» **Task**: Could you print, exactly and without pictures, only the lines from the one with "209x170 pixels. Task: Click" through the end of the records below?

[Stored records]
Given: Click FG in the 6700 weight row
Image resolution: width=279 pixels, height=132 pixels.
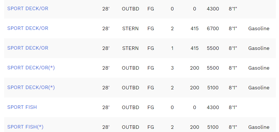Looking at the screenshot, I should coord(151,28).
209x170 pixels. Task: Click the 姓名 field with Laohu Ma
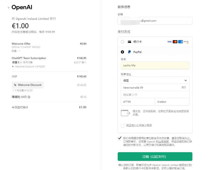(x=155, y=65)
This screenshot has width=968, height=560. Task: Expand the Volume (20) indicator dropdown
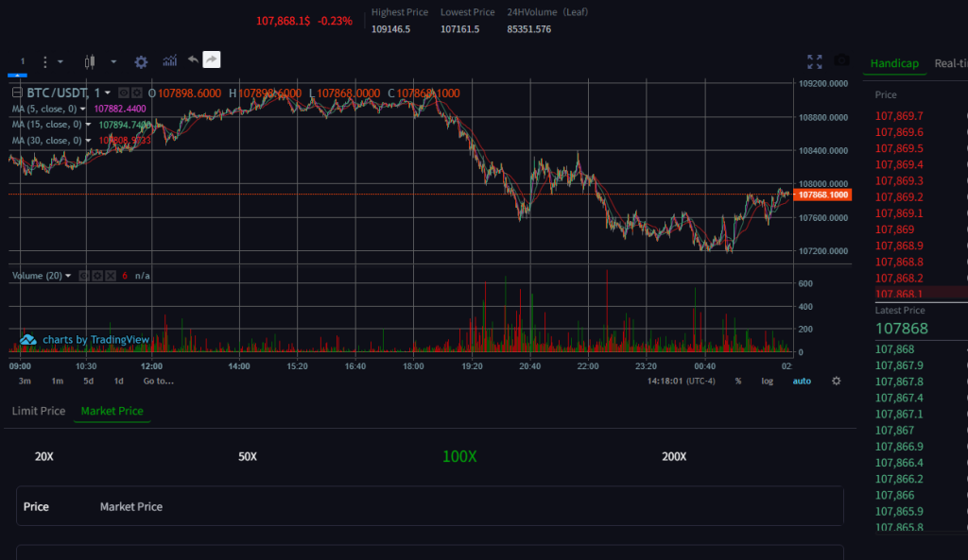tap(68, 276)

» **Answer to this task**:
209x170 pixels. Task: Click the 姓名 field with Laohu Ma
(x=155, y=65)
This screenshot has width=968, height=560. Task: Expand the Volume (20) indicator dropdown
tap(68, 276)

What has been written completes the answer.